The rapid increase highlights growing demand for privately issued digital dollars on blockchain networks. RLUSD is pegged 1:1 to the US dollar and backed by dollar deposits, short-term US Treasuries, and cash equivalents, positioning it as a regulated settlement asset designed for cross-border payments and institutional use.
Recently, both on XRPL and Ethereum, the Treasury has also been holding repeated multi-million-token mints and burns, such as a 20-million-token mint on February 27 and an about 10-million-token mint two days before.
Meanwhile, efforts to introduce a US CBDC are encountering major obstacles. In early March, the US Senate advanced a sweeping housing reform package that includes provisions restricting the Federal Reserve from issuing a digital dollar, with the proposal gaining strong bipartisan support.

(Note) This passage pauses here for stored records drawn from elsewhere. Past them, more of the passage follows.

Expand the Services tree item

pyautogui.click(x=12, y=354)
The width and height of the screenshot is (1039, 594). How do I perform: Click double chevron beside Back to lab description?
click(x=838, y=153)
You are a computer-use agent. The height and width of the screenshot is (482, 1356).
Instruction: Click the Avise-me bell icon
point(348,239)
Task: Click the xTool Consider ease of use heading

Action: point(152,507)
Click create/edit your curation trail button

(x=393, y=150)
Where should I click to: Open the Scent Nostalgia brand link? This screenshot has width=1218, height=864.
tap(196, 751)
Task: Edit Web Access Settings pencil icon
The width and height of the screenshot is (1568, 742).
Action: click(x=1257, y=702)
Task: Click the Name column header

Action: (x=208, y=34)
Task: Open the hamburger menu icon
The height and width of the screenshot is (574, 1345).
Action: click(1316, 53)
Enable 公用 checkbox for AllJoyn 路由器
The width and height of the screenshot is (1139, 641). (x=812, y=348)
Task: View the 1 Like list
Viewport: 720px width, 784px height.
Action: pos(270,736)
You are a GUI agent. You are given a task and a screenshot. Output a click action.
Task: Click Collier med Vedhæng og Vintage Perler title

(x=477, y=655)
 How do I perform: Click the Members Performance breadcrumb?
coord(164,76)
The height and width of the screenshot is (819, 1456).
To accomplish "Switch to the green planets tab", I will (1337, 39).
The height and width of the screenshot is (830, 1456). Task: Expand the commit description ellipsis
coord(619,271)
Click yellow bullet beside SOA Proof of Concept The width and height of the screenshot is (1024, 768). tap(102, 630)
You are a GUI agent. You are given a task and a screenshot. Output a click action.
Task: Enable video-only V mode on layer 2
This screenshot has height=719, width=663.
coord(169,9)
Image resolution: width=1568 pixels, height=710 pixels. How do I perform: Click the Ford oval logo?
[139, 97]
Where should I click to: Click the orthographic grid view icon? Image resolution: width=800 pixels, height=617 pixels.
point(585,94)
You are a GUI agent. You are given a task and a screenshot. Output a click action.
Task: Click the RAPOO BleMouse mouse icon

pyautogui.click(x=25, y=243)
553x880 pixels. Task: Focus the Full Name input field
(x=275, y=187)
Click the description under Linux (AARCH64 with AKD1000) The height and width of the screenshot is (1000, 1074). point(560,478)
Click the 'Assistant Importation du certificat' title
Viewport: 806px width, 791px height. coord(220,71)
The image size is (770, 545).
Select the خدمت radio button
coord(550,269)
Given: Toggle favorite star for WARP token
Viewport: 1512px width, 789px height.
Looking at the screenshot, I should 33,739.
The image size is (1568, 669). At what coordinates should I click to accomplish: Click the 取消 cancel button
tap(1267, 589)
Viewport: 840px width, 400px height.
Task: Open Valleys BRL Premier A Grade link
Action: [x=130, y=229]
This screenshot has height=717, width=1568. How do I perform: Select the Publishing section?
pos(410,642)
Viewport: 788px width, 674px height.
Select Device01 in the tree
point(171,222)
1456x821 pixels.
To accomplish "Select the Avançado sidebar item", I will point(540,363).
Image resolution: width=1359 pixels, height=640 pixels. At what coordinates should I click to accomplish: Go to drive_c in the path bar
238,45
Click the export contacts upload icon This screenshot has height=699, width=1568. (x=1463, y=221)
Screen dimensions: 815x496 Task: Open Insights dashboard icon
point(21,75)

Ripple collaborated with Securosys and Figment
In a Saturday X post, Representative Ralph Norman confirmed that they are moving forward with a ban on a CBDC. He remarked, “I’m proud to sign onto a letter urging House and Senate leadership to permanently ban a Central Bank Digital Currency (CBDC). Americans deserve financial freedom, not government-controlled money.”
Nonetheless, Ripple has been building up more partnerships and embracing other developments, according to Token Relations. The platform is partnering up with both Securosys and Figment to add new hardware security features and staking services in Ripple Custody. Securosys designs hardware security modules to provide Ripple with key management, both locally and via cloud services, while Figment supports staking on proof-of-stake blockchains such as Ethereum and Solana.
Moreover, Aviva Investors, a division of Aviva plc, is working with Ripple to digitize traditional investment funds on the XRP Ledger.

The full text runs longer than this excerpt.